The world’s rare two-humped Mongolian Bactrian Camel is considered to be the tolerant and noble animal among five animals (horse, cow, sheep, goat and camel) and is sand colored herbivores mainly found in the Gobi Desert region of Mongolia. Mongolia leads the number of Bactrian camels in the world and Mongolian camels were domesticated in olden days and are traditionally used as nomadic transport. When Mongolian camels are used for nomadic transportation their noses are pegged and they are outfitted with a leading rein, halter, saddle, saddle cloth and stairs. Mongolian camels weight is between 400-800kg and camel meat is low in fat and lean. Mongolian camel milk is a staple food for Gobi Desert nomads and is more rich in fat and protein than cow’s milk. A female camel produces about 3 to 4 liters of milk a day; camel milk can readily be made into airag (fermented beverage), hoormog (yogurt diluted with milk) and dried curds. Mongolian camel wool is produced as a natural insulation against the cold and easily sheds in the heat.
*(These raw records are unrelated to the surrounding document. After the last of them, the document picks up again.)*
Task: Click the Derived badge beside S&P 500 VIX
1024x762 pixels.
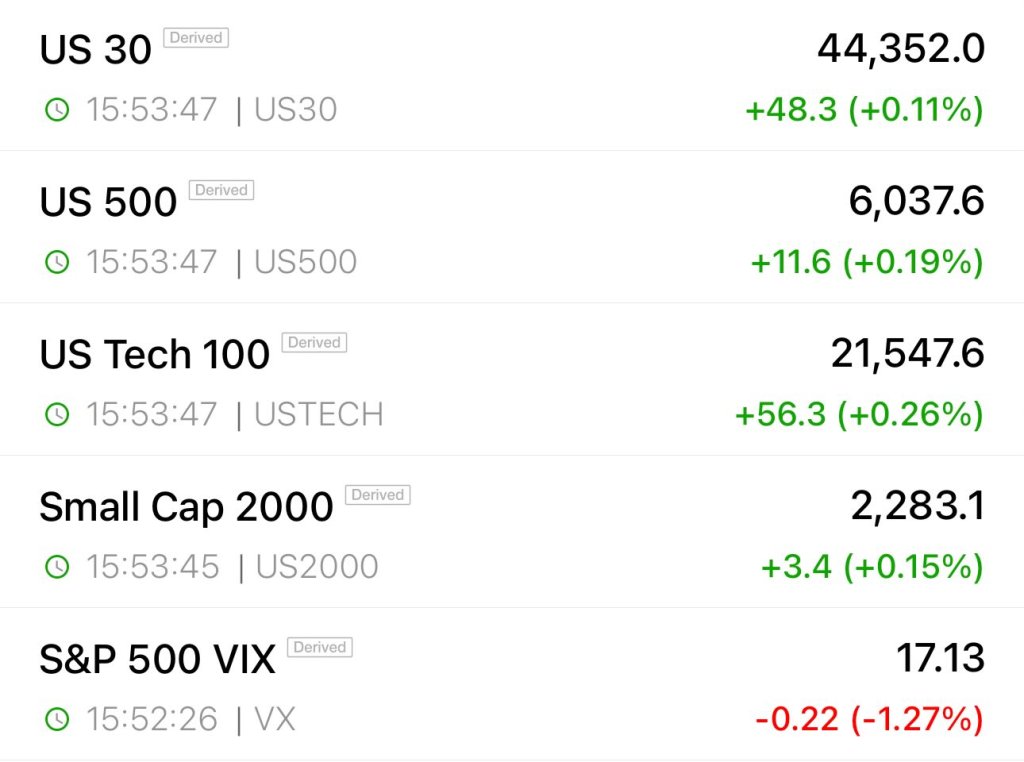Action: coord(320,648)
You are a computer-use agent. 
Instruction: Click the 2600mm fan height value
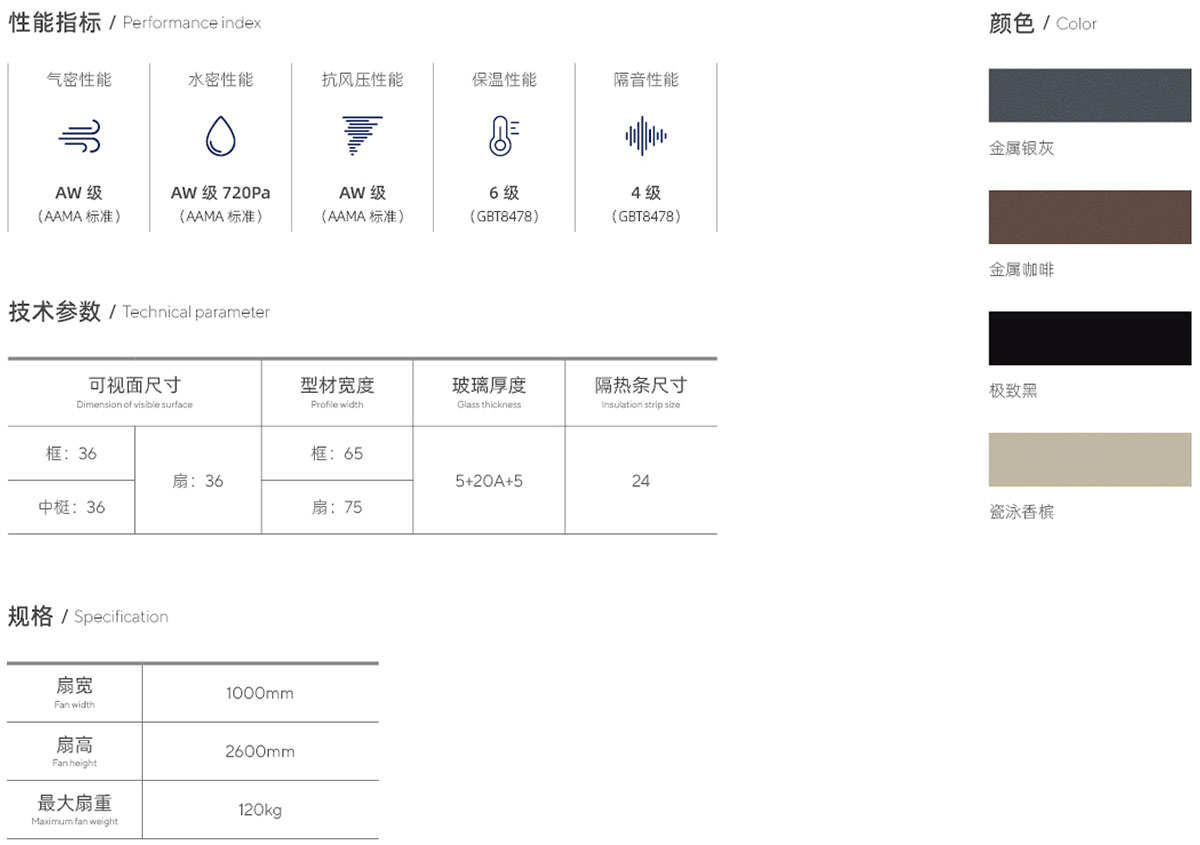pyautogui.click(x=260, y=751)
Mongolian camel wool has unique characteristics of silky softness and strength.
Riding Mongolian Camels
Mongolian nomads say that it’s much closer to the sun from the top of the tallest animal of desert - so while you are riding a Mongolian camel you will always have a panoramic view of the Gobi Desert. Generally, Mongolia’s camel guides are Mongolian nomads that are born and live in the Gobi Desert. Mongolians often start to ride camels at a very early age and have plenty of experience to share with you about how to saddle, groom and command to lay down a camel to mount and dismount. During your camel trek, you can help the Mongolian nomad by looking after your camel; learn how to groom it, saddle and unsaddle it as well as bring water and feed it. Kind attention between the camel and the rider always contributes towards establishing a close. Almost any traveler can ride a camel (in reasonable physical condition) and learn how to control it quickly – though its highly recommended to review the camel riding tips that can be found in the Ger to Ger Travelers’ Handbook. Its good to apply your knowledge and practice on a camel with a Mongolian nomad around their Ger (traditional dwelling) before starting a long trek. A camel trek could cover between 5 to 25kms a day between nomadic families or even for a short roundtrip for sightseeing.